Summer is fun and light and for a lot of people, me included, my reading turns the same way. I want thrillers, chick-lit, humor. But just like anything else in life, too much of the same thing, even when it’s good, can make me cranky. Or just a bit manic. Fast reading=hyper brain and that’s not a good look on me. So, this feature will be for reading that is the antithesis of fast and plot driven. The kind of reading where it’s the sentences that matter. If you’re ready to slow down, settle into a hammock or comfy chair on the porch, settle into characters and their thoughts, then one of them might be right for you.
The Garden Party by Grace Dane Mazur
Published by Random House
Publication date: July 10, 2018
Genres: Book Clubs, Fiction, Literary
There are few occasions more awkward then bringing new in-laws together to meet for the first time. For many, this may not occur until days before the wedding but, sometimes, as in The Garden Party, it’s the night before, at the rehearsal dinner. Adam and Eliza are getting married and this feels more stressful to them than the wedding itself. Mostly because their families reside in opposite poles on the globe of human nature. His family, the Cohens, are artistic wanderers, who see life as journey where doing is not as important as being, where thinking about doing can be a goal. The Barlows are aggressive doers, immediately apparent by the fact that they are all lawyers. ALL. LAWYERS. From her father, and mother right down to her three brothers. Only she and her twin brother, Harry, have gone against the family grain—she’s studying to be a veterinarian and he’s a pastor. They all come together at the Cohen’s house for a meal of mishaps, intrigue, miscommunication and varying degrees of confusion.
The Garden Party is a picture in contrasts. Pindar, Adam’s father, is a man so gentle he’s combed the garden for exactly the right flowers for the table, pairing them up by their traditional meanings to send an unspoken message about love to the guests. Eliza’s father, on the other hand, goes so far as to ask Pindar if Adam chose to be a poet because there is something wrong with him. But, rudeness aside, author Grace Dane Mazur isn’t interested in simple generalizations about good and bad people. She is gentle in her depiction of all the layers in both families. The Cohens take quirky into territory that is panicky and decidedly odd, just as the Barlows have a primal need for organized games as familial bonding.
The novel is a character study, taking place in one afternoon and evening. The only action is the flow between the guests, to which we have seats right at the table, thanks to Mazur. She shepherds couples together and apart, guides conversations to places they might not have gone to on another night, and lets us revel in the escape of the families’ children to a nearby pond—evoking memories of being faced with unutterably dull adult events.

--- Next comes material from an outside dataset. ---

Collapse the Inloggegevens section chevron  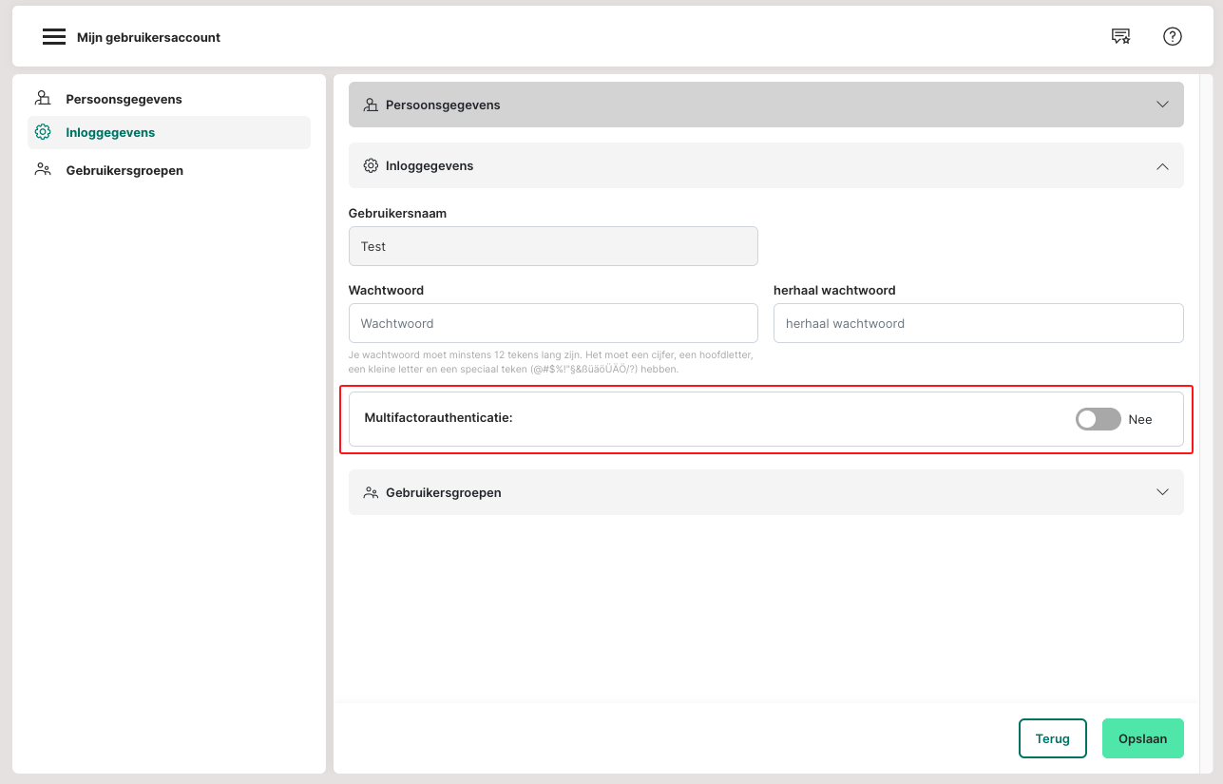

He was glad that they had all has the sense to slide away from the grown-ups, although he liked his aunt Lizzie and the man she was marrying. It was clear, though, that the asparagus would go on forever. He had lost hope of any other food.
It is these kinds of tiny gestures, expressions, and hidden conversations that both contrast and bind together the Barlows and the Cohens. I was especially touched by the two elders in the families, who, despite being in their nineties, provide the humor and a sweet flirtation.
One caveat (and it may just be the advance electronic copy of the book I had), most of the sentences begin with a verb, which can be quite disconcerting when it happens repeatedly. It gives a very choppy, jumpy feel to what is otherwise languid reading. Beyond that, Mazur is beautifully adept at playing with words without letting them take control, making The Garden Party a lovely, tender, and hopeful novel.